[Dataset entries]
--- START ---
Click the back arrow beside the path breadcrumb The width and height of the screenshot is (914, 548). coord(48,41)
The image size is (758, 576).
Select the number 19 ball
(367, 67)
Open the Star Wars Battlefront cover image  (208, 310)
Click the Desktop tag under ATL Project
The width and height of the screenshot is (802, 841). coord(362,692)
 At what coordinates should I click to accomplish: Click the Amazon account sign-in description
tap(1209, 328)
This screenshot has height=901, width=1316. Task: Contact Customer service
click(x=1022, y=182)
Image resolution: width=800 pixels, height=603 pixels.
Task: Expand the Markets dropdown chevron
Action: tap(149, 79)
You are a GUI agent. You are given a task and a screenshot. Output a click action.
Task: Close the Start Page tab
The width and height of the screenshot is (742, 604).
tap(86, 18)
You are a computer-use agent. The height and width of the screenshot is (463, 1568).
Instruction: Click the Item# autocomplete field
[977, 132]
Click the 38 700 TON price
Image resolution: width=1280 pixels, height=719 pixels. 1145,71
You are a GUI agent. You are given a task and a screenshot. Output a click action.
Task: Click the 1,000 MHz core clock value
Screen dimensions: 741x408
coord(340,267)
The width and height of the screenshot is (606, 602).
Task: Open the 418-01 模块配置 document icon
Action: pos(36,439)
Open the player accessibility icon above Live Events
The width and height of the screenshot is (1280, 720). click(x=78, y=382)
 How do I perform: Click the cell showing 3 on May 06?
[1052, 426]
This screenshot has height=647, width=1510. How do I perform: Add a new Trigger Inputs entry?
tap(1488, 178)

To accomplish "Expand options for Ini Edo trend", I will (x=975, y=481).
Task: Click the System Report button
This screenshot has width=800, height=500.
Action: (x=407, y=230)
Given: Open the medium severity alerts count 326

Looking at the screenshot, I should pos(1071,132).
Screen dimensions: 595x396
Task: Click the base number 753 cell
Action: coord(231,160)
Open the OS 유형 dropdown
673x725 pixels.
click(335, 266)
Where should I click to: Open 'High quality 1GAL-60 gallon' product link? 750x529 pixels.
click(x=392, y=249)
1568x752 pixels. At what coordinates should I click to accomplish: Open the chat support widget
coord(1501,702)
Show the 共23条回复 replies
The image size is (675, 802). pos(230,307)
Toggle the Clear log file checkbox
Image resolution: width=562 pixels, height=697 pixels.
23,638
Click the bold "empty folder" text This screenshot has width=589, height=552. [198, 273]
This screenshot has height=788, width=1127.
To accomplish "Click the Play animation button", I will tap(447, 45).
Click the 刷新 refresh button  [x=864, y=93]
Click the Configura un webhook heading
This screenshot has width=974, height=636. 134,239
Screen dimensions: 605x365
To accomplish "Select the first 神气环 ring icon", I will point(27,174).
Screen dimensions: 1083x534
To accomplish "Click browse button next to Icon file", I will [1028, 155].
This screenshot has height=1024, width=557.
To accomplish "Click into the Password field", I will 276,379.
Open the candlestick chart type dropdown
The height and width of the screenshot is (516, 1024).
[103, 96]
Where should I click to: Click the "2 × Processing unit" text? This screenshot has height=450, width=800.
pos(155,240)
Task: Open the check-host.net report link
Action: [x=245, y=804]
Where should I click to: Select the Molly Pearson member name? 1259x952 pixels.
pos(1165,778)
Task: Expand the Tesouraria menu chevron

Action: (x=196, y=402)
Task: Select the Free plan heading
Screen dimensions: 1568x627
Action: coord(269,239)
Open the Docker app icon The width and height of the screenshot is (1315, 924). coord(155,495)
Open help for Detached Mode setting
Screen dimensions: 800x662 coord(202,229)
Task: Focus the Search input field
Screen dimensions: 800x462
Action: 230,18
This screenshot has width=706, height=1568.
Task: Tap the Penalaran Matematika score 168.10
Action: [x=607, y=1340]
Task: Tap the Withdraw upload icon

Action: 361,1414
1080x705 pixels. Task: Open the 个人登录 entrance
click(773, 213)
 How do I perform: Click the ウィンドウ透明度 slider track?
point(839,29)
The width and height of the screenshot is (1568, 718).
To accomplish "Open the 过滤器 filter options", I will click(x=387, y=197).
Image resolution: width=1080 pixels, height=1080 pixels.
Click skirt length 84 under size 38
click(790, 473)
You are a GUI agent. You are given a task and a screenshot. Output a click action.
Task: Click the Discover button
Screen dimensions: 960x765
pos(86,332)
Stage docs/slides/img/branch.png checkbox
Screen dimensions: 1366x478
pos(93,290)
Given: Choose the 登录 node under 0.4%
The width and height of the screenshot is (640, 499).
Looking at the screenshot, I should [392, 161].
--- END ---
Wherever the word "button" occurs in the data above, copy the line it sits in.

Task: Click the System Report button
To accomplish "Click the Play animation button", I will tap(447, 45).
Click the 刷新 refresh button  [x=864, y=93]
To accomplish "Click browse button next to Icon file", I will [1028, 155].
Task: Click the Discover button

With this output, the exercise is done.